> [Problem details]: All pictures are to be omitted while the lines starting at the line with "At what coordinates should I click to accomplish: Open" and ending at the line with "The height and" in the material below are retyped exactly, both ends included.

> [Extracted entries]:
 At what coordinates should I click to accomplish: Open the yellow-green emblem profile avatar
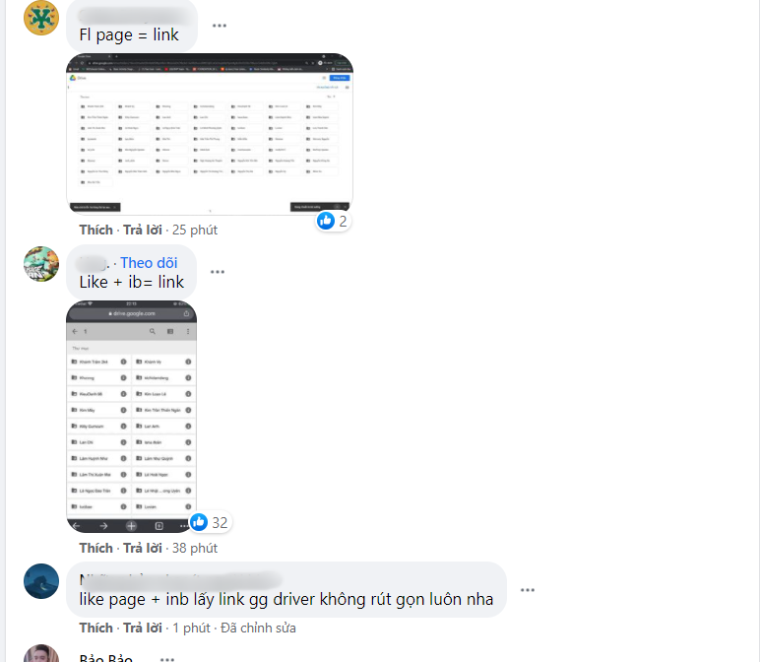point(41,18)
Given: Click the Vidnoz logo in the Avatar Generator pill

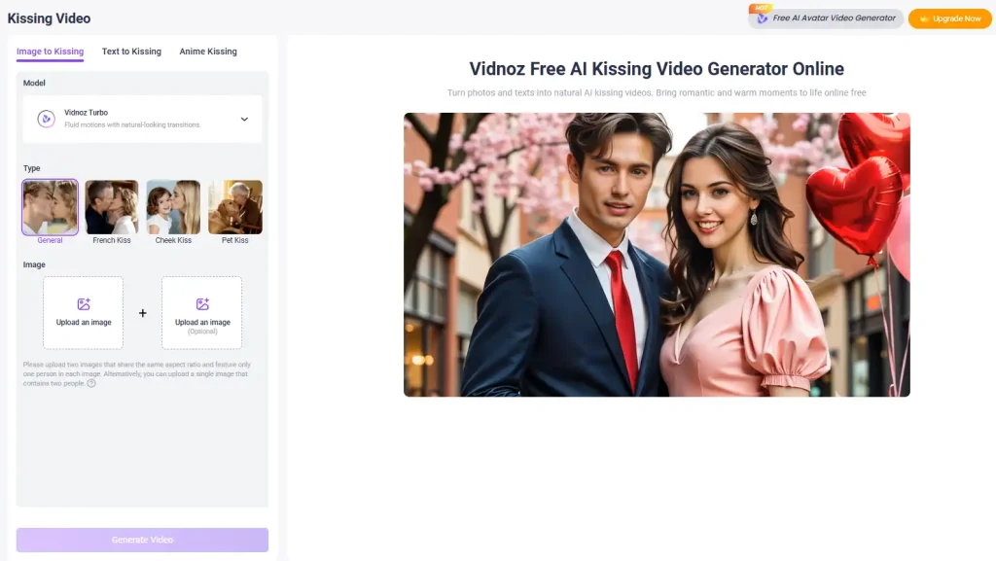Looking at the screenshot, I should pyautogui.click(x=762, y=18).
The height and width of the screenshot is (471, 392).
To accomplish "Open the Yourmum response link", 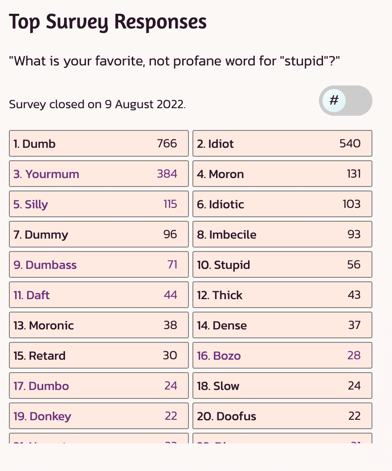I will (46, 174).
--
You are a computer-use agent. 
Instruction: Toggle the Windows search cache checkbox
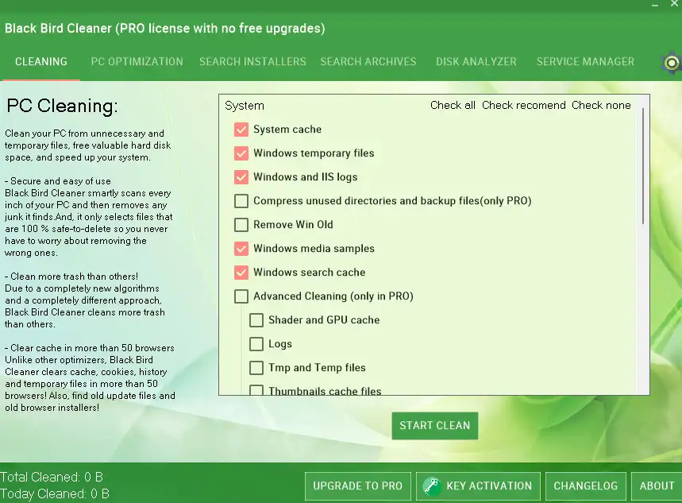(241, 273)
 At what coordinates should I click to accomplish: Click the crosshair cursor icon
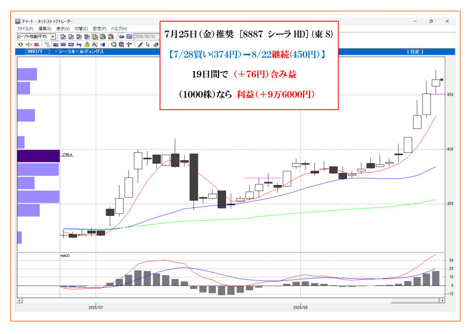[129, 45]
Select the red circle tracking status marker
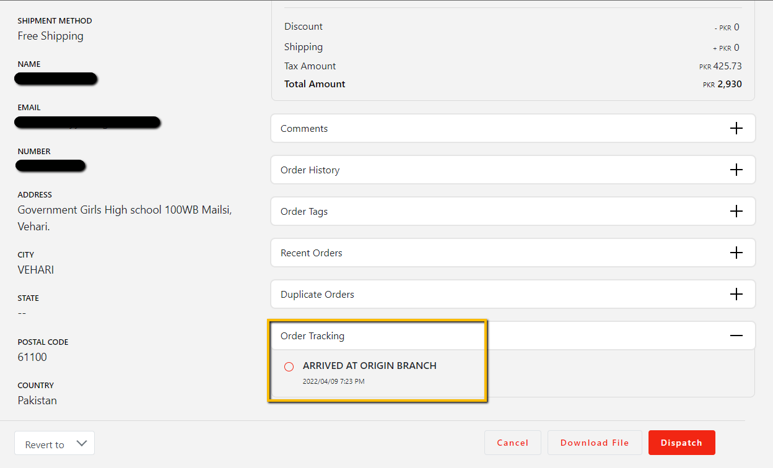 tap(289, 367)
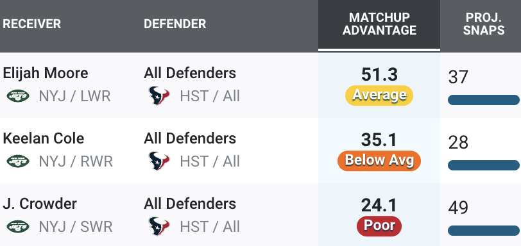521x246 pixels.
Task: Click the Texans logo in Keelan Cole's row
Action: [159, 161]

> [Answer area]:
 At what coordinates should I click to accomplish: Open the yellow-green emblem profile avatar
point(41,18)
Given: Click the Vidnoz logo in the Avatar Generator pill

Looking at the screenshot, I should pyautogui.click(x=762, y=18).
The height and width of the screenshot is (471, 392).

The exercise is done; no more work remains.